══ Study text

Transatlantic air cargo rates rise ‘to unprecedented levels’
In its latest special report on the impact of the coronavirus pandemic, DHL’s supply chain risk management platform Resilience360 highlights that the US travel ban on non-US citizens from Europe, leading to massive cuts in airlines’ transatlantic passenger services and their bellyhold cargo capacity, “has already caused shipping rates to increase to unprecedented levels”.
Even before the extension of the US travel ban on citizens from continental Europe extending to citizens from the United Kingdom on 13 March, forwarders reported rates of US$7.24 to US$11.14/kg out of the UK into the US, while the normal rate applied would typically be around US$0.80/kg, it noted.
“Rates could similarly increase for connections from Europe to Canada or Mexico in the coming days as forwarders explore alternative ways of getting cargo into the US. Due to the constantly evolving situation, carriers may stop existing bookings as applicable rates are likely to change on a daily basis, refuse to take forward bookings, and implement penalties for no-shows.”
Earlier this week, freight forwarder Agility noted that space is available, but at premium rates and without transit-time guarantees.
Goods most affected
The report highlighted that reduced capacity between the US and Europe is likely to primarily impact shipments of small-volume, high-value products such as electronic consumer goods or medical equipment; perishables – food and temperature-controlled goods, such as pharmaceutical products, chemical compounds used to make medicines; as well as cross-border e-commerce shipments.
“Europe accounts for more than 80% of US imports of vaccines, plasma and other blood fractions, meaning that any capacity constraints on air cargo may impact the availability of such pharmaceutical products.”
Using remaining flights
While carriers have announced drastic cuts to their transatlantic passenger services, some flights will still operate. For example, the Lufthansa Group said it would continue to fly to Chicago, Newark, and Washington.
“As only 11 gateways in the US have measures in place to allow for extensive screening of passengers, these are likely to remain the only served destinations from the affected European countries,” DHL said. The gateways include Atlanta, Chicago, Dallas, Detroit, Washington Dulles, Los Angeles, New York Newark and JFK, San Francisco, Seattle and Honolulu.
“Some airlines have also considered flying passenger planes to the US with only cargo onboard, likely asking a higher price for air cargo space. Reports suggest that only the highest-paying cargo is likely to move on those remaining flights, a situation described as ‘pay to play’.”
Switching to freighters
As cargo-only flights only move about 40% of air freight between the US and Europe, carriers such as Lufthansa Cargo are unlikely to be able to meet a sharp increase in demand due to the cancellations of passenger flights, the report warned. The situation is exacerbated by the fact that none of the major US passenger airlines operate freighter services to Europe.
“In addition to express carriers such as FedEx, UPS, and DHL, the largest freighter-only players on transatlantic routes are Lufthansa Cargo, Cargolux, and Air France-KLM. Lufthansa Cargo usually offers six weekly connections from Frankfurt to New York-JFK. More full-freighter capacity could be deployed by these airlines, as demand surges over the coming weeks.
The report quotes the US Airforwarders’ Association which said that forwarders on both sides of the Atlantic will most likely seek charter arrangements to satisfy customer demand in the coming weeks.
Charter brokers have confirmed to Lloyd’s Loading List that they have seen a big surge in requests for transatlantic charters in the past week, since the US issued its travel ban on European citizens.

════
══ Information given

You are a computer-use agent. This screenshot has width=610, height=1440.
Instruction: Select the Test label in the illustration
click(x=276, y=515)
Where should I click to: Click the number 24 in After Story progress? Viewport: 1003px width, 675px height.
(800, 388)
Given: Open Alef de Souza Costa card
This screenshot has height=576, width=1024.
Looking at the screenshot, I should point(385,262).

════
══ Information given

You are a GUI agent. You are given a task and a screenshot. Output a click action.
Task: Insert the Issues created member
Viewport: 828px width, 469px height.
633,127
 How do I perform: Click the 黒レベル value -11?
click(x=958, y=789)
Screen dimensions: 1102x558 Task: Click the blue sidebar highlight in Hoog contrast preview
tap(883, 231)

════
══ Information given

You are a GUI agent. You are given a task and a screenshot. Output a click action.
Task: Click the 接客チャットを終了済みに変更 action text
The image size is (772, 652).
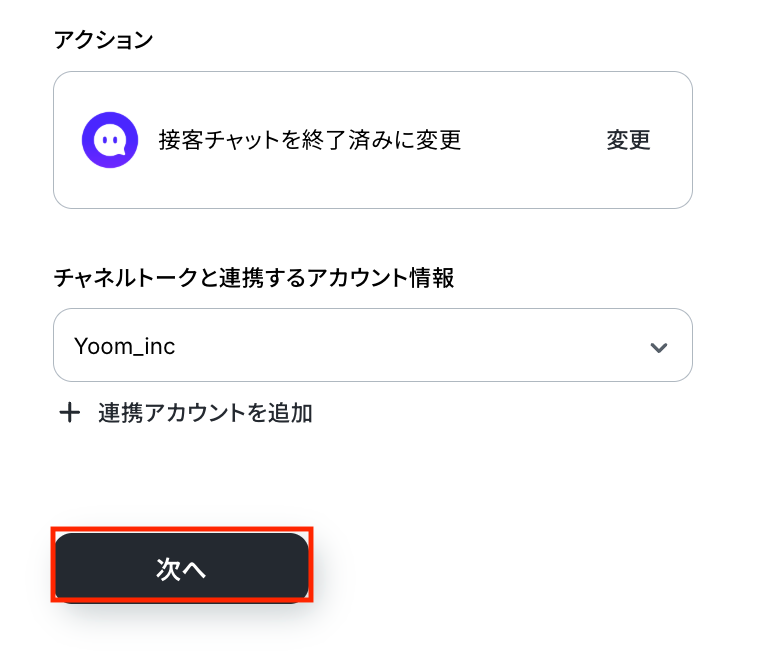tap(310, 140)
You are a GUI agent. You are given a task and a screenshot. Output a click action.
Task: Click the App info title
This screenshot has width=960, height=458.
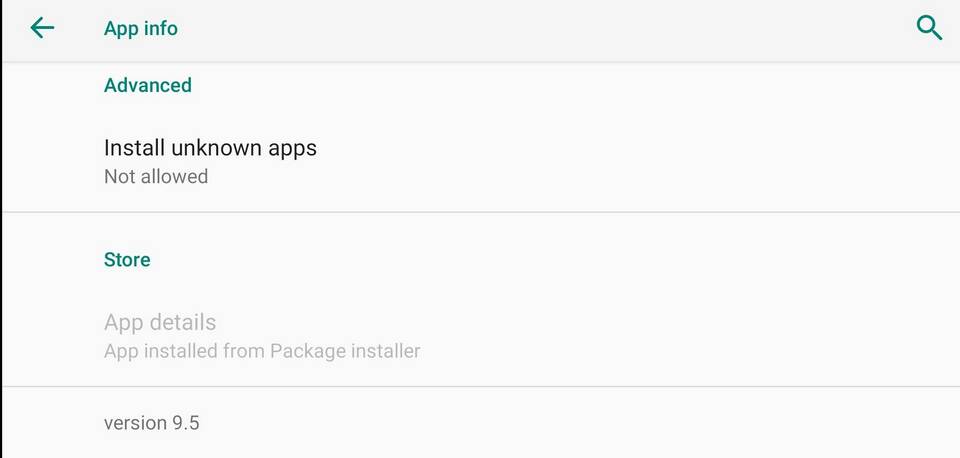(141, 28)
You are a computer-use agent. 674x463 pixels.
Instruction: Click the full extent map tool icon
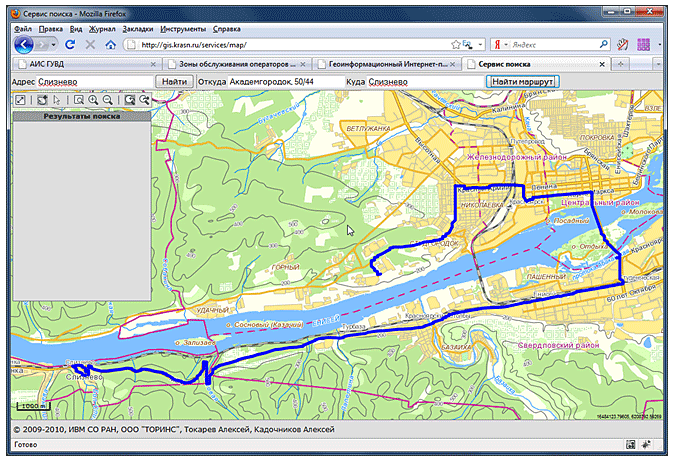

════

> **Instructions**:
1. Write out everything in the air cargo article from "Using remaining flights" down to "Seattle and Honolulu.", copying it word for word.
2. According to the air cargo article, how many weekly connections does Lufthansa Cargo usually offer from Frankfurt to New York-JFK?
3. Decide whether each statement agrees with the air cargo article, answering yes or no and quoting the words that settle it: (a) Europe supplies more than 80% of US imports of vaccines, plasma and other blood fractions. (b) Several major US passenger airlines run freighter services to Europe. (c) Cargo-only flights carry about 60% of air freight between the US and Europe.
Answer from the article on transatlantic air cargo rates alone.

> **Solutions to each task**:
1.
Using remaining flights
While carriers have announced drastic cuts to their transatlantic passenger services, some flights will still operate. For example, the Lufthansa Group said it would continue to fly to Chicago, Newark, and Washington.
“As only 11 gateways in the US have measures in place to allow for extensive screening of passengers, these are likely to remain the only served destinations from the affected European countries,” DHL said. The gateways include Atlanta, Chicago, Dallas, Detroit, Washington Dulles, Los Angeles, New York Newark and JFK, San Francisco, Seattle and Honolulu.

2. Six weekly connections.

3.
(a) Yes: "Europe accounts for more than 80% of US imports of vaccines, plasma and other blood fractions"
(b) No: "none of the major US passenger airlines operate freighter services to Europe"
(c) No: "cargo-only flights only move about 40% of air freight between the US and Europe"